Ocula | River Lin: Workshopping Performance

Ocula, 2020年8月31日

A core theme running through River Lin's artistic practice is the staging of healing rituals. In Kiss it Better (2015), for example, Lin asks members of the audience to indicate where they have experienced pain, to which he responds by drinking the crimson antiseptic merbromin and kissing the area of hurt.

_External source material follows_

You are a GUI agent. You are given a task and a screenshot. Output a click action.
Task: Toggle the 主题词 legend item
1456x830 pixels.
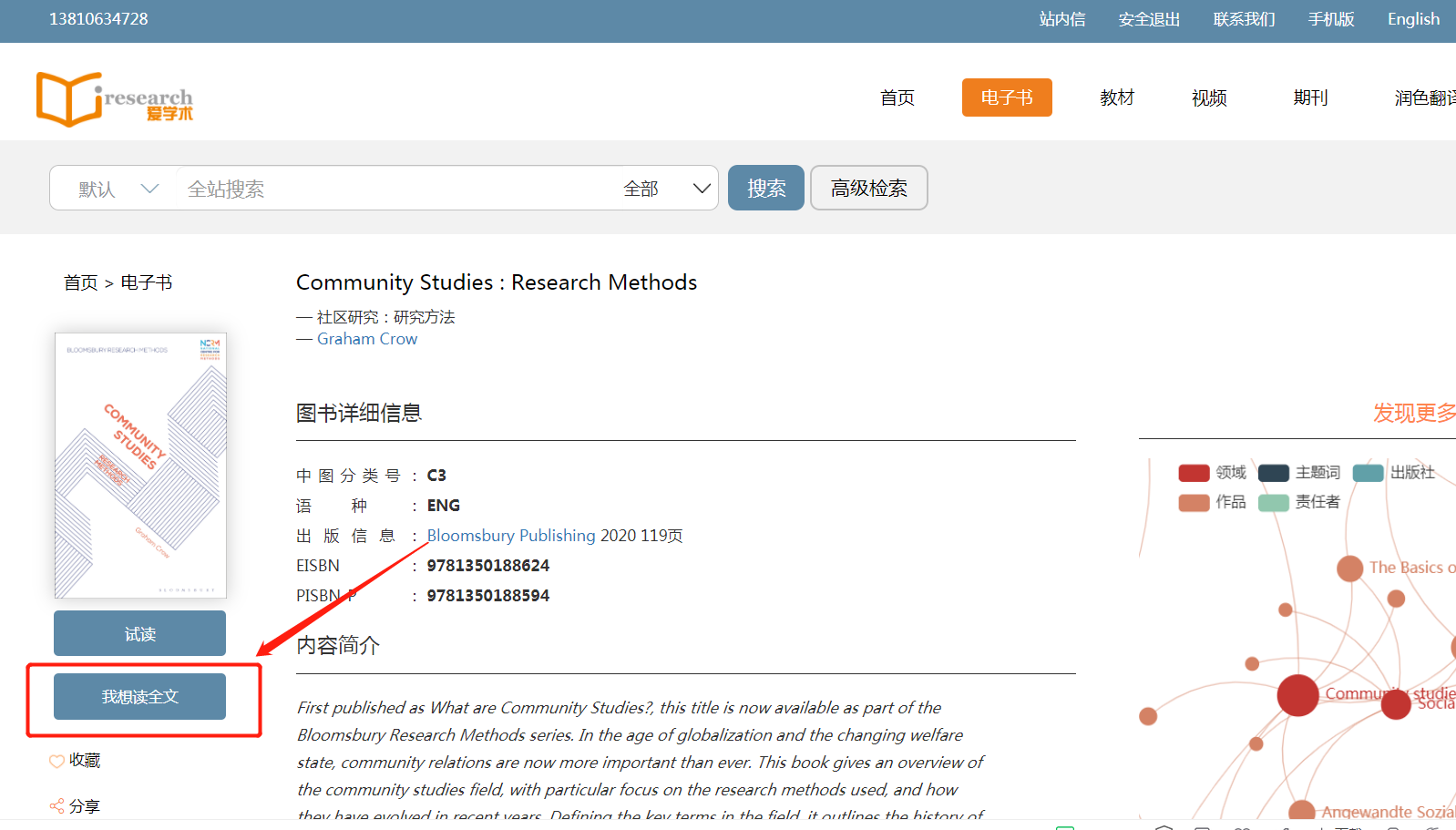pos(1298,472)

In these one-on-one performances, intimate moments of exchange and transference are enacted with conscious care. Bone Setting Service (2018), for example, staged as part of Tempting Failure - London's Biennial of International Performance Art and Noise (9-22 July 2018), involves participants lying down on paper so the artist can trace their outline before they mark out sites of discomfort on the drawing. At once a performance of healing and cultural translation, Lin then connects these points to the Chinese meridian system, through which 'chi' or life energy flows, and provides a massage of realignment.

 

Art historical references are often infused into Lin's compositions. An early performance work, River Walk (2014), engages with the embodied practice of ink painting, with Lin translating the delicate balance between water, ink, and hand by slowly moving through a demarcated frame filled with flour, through which his movements leave expressive yet considered trails, like a brush to the page.

 

While 20 Minutes for the 20th Century, but Asian (2016) translates Tino Sehgal's performance Twenty Minutes for the Twentieth Century (1999), a choreography that samples signature movements from the likes of Martha Graham, Pina Bausch, and Trisha Brown. Lin's version, produced in collaboration with Taiwanese dancer Wen-Chung Lin, expands the composition by adding references like Chinese folk dance, classical ballet, and yoga.

 

20 Minutes for the 20th Century, but Asian, Lin says, is not so much a critique as it is a challenge-a reflection of how history often omits the influences of others from dominant discourses. The performance, video, photography and installation work Huxian Memorial Hall (2019) also responds to historical omissions, this time paying tribute to LGBTQ figures and activists from across Asia in the 20th Century and today, from Wong Kar Wai's muse Leslie Cheung to Freddie Mercury, who have contributed to the struggle for equal rights.

 

'Taiwan, in 2019, has been comparatively fortunate becoming the first Asian country to legalise same-sex marriage', Lin explained of the project. 'However, many of the LGBTQ community in Asia still suffer'.

 

Lin says he came to performance late-in 2011 to be exact. In 2010, he graduated with an MA in Performing Arts from National Taiwan University of Arts, and found himself somewhat alone when it came to his interest in exploring the boundaries and possibilities of live performance art. What materialised from Lin's search for community was Asia Discovers Asia Meeting for Contemporary Performance, or ADAM: an annual residency and international gathering hosted by the Taipei Performing Arts Center.

 

Launched in 2017 with the aim of 'fostering the exchange, development and collaboration of contemporary art and performance in the Asia Pacific region and beyond', ADAM has welcomed practitioners from across the world, including documenta 2022 artistic directors ruangrupa, actor Bunny Cadag, artist Justin Shoulder, and dancer and choreographer Chen Wu-Kang. In 2019, Chen introduced Rama's House as part of the programme: a three-year collaboration with Thai choreographer, Pichet Klunchun, exploring the traces of the epic Ramayana in dance forms across Southeast Asia, which saw them connect with dance masters from Indonesia, Myanmar, Cambodia, and Thailand. ADAM's fourth edition, An Internet of Things, was staged online from 12 to 16 August due to travel restrictions around the Covid-19 pandemic.